JAKARTA – Mantan Menteri Koordinator Bidang Politik, Hukum, dan Keamanan (Menko Polhukam) Mahfud MD menyoroti sejumlah kasus dugaan keracunan yang terjadi dalam pelaksanaan program Makan Bergizi Gratis (MBG).
Dalam beberapa kasus, dugaan keracunan makanan tersebut bahkan menyebabkan ratusan siswa harus mendapatkan perawatan medis.
Mahfud menilai, kasus keracunan yang berkaitan dengan makanan dari dapur Satuan Pelayanan Pemenuhan Gizi (SPPG) seharusnya tidak hanya diselesaikan melalui pemberian teguran atau sanksi administratif.
Menurutnya, apabila terbukti menjadi penyebab keracunan, pengelola SPPG semestinya dapat dimintai pertanggungjawaban secara hukum.
Mahfud juga menyoroti Badan Gizi Nasional (BGN) yang dinilai belum membawa kasus-kasus dugaan keracunan MBG ke ranah hukum.

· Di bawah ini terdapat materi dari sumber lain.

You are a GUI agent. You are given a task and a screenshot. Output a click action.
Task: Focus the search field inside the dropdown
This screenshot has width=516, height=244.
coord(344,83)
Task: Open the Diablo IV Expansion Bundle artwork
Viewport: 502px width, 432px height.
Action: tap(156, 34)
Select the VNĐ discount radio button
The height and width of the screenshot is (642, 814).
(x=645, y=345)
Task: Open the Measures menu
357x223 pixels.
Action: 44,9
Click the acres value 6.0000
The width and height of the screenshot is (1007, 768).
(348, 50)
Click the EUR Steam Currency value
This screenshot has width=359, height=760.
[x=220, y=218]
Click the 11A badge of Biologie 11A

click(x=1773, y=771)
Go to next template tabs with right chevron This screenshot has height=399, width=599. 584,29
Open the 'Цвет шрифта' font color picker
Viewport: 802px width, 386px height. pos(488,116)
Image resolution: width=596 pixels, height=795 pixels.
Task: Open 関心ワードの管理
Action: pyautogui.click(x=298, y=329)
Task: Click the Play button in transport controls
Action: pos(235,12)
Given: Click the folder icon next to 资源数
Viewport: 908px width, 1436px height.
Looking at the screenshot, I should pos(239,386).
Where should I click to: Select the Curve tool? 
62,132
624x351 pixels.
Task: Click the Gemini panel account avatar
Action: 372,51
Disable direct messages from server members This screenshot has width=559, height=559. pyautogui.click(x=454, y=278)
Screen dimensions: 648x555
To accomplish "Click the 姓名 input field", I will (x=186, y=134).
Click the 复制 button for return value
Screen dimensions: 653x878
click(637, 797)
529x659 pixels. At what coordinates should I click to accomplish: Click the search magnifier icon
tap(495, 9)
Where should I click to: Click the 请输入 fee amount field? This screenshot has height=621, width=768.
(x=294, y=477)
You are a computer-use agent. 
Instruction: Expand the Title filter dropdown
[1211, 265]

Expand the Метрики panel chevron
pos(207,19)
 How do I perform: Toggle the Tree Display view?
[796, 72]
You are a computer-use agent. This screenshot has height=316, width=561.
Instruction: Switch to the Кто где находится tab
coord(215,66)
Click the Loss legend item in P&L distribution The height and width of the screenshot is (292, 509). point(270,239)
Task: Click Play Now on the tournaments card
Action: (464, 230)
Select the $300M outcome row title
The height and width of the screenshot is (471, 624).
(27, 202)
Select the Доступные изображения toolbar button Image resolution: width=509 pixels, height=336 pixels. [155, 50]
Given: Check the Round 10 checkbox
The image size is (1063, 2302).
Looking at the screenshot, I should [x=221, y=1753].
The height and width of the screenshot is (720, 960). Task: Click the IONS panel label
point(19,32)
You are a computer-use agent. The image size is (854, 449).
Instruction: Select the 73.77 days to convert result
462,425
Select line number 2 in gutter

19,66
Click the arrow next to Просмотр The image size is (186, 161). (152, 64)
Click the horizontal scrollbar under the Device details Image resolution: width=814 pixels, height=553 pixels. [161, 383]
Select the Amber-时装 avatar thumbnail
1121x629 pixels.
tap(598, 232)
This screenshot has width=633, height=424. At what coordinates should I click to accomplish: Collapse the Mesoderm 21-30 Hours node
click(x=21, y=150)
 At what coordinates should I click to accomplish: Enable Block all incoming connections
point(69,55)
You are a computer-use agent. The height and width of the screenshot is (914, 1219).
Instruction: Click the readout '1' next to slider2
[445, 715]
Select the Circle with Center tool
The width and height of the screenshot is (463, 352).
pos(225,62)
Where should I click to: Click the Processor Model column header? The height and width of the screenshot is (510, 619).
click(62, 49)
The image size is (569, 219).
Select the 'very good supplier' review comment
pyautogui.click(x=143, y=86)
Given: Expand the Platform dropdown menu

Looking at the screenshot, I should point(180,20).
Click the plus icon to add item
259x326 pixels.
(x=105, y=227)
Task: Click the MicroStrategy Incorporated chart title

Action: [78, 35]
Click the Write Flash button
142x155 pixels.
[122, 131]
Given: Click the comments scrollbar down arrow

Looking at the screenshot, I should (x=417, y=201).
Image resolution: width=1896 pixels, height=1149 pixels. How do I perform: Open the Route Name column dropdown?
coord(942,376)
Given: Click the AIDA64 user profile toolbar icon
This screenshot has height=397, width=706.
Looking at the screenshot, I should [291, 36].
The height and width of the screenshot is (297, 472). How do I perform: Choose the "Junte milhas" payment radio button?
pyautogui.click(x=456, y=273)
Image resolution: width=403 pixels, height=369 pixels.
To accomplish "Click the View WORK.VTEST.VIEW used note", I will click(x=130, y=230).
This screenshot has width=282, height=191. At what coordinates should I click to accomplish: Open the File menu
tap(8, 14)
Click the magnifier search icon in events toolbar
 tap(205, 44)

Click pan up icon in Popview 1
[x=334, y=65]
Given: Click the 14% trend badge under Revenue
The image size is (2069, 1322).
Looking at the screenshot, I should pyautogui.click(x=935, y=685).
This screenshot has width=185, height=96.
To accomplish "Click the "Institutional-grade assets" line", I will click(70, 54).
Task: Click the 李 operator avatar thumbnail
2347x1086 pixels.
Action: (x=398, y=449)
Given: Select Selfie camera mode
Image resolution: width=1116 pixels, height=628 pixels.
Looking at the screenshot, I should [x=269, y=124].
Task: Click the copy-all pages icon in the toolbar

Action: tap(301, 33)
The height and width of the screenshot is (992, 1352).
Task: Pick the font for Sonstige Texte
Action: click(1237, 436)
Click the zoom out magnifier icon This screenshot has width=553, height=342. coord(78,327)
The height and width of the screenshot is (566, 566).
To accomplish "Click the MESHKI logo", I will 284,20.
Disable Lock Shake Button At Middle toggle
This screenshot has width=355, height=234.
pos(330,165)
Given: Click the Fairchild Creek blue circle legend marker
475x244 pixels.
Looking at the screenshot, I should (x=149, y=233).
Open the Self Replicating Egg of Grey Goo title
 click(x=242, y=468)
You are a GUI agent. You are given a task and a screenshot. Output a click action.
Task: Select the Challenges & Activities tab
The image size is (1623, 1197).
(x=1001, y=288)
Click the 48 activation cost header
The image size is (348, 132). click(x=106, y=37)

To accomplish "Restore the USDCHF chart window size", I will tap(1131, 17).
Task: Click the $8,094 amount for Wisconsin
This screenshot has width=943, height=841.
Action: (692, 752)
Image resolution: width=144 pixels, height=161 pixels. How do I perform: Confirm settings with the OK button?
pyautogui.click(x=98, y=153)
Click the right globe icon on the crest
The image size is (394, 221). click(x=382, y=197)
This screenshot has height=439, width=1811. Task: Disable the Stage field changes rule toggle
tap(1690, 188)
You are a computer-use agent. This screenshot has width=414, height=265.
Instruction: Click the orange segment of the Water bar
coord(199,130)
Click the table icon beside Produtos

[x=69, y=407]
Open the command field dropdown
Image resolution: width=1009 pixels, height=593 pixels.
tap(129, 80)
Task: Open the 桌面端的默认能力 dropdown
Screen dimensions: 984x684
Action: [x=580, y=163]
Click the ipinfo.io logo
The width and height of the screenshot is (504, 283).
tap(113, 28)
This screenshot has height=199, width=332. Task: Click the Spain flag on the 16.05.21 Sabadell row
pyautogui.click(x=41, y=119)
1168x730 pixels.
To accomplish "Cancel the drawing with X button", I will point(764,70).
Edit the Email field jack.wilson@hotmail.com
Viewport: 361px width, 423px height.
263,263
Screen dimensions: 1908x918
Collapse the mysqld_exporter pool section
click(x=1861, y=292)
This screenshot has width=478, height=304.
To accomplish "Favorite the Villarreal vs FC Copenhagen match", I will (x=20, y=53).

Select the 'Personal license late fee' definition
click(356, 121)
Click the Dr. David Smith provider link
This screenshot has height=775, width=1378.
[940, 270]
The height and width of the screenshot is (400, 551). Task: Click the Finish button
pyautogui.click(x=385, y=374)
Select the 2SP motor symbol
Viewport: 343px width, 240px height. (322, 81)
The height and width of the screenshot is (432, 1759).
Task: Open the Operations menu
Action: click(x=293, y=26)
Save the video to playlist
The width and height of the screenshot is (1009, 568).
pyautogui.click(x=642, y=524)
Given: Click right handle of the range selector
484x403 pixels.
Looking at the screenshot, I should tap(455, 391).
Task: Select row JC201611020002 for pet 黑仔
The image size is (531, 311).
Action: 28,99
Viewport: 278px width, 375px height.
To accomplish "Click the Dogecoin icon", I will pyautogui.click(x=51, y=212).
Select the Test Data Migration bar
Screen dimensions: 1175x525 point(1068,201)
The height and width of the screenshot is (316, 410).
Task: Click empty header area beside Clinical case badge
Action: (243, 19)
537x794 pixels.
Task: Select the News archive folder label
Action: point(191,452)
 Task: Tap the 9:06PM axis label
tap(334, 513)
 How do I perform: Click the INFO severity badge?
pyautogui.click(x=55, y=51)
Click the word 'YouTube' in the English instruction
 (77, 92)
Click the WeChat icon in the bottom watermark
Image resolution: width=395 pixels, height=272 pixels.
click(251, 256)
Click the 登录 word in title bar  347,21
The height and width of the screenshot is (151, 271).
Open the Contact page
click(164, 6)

“SPPG yang menyebabkan keracunan itu, yang dulu maupun yang sekarang dibiarin aja menyebabkan anak-anak keracunan, tidak diperiksa,” ujar Mahfud dalam siniar yang diunggah melalui kanal YouTube Mahfud MD Official, dikutip Rabu (9/9/2026).
“Harusnya diproses hukum dong mereka dan dijelaskan kepada masyarakat,” lanjutnya.
Selama ini, BGN diketahui memberikan sejumlah sanksi terhadap dapur MBG yang diduga menjadi sumber masalah, mulai dari teguran, penghentian sementara hingga penutupan permanen.
Namun, menurut Mahfud, sanksi administratif tersebut belum cukup apabila terdapat dugaan pelanggaran yang sampai membahayakan keselamatan penerima manfaat.
Ia menilai teguran semata berpotensi hanya menjadi formalitas dan tidak memberikan efek jera bagi pengelola dapur.
“Teguran basa-basi, formalitas pasti, ‘Jangan gini, jangan gitu lagi.’ Padahal itu jelas membahayakan keselamatan nyawa tapi tidak ada proses pidananya,” tegasnya.
Mahfud khawatir, tanpa adanya proses hukum terhadap pihak yang bertanggung jawab, persoalan serupa dapat kembali terjadi dalam pelaksanaan program MBG.
“Kalau MBG ini tetap seperti sekarang, itu akan sulit menjadi baik gitu. Mungkin akan menimbulkan keracunan-keracunan semakin tinggi,” tambah Mahfud.
Sementara itu, Kepala BGN Sudaryono sebelumnya menjelaskan bahwa pihaknya telah menerapkan mekanisme sanksi berupa suspensi terhadap dapur SPPG berdasarkan tingkat pelanggaran.
Menurut Sudaryono, pemberian suspensi dilakukan secara sistematis dan dibagi berdasarkan kategori pelanggaran.
“Nah, sekarang kami by system, jadi suspensi itu kami bagi tiga, ringan 10 hari, sedang 20 hari, dan berat 30 hari, dan suspensi permanen,” kata Sudaryono dalam konferensi pers di Kantor BGN, Jakarta Pusat, 7 Agustus 2026.
Ia menegaskan, kondisi dapur menjadi salah satu aspek penting yang harus diperhatikan dalam pelaksanaan MBG. Sebab, dapur SPPG berhubungan langsung dengan proses pengolahan makanan yang nantinya dikonsumsi penerima manfaat.
Karena itu, pengawasan terhadap standar higiene dan sanitasi menjadi hal yang tidak bisa diabaikan.
“Beberapa yang pasti kami tutup secara permanen karena tidak laik secara higiene dan sanitasi. Ini membahayakan keamanan, kesehatan, dan nyawa dari penerima manfaat kita,” tandas Sudaryono.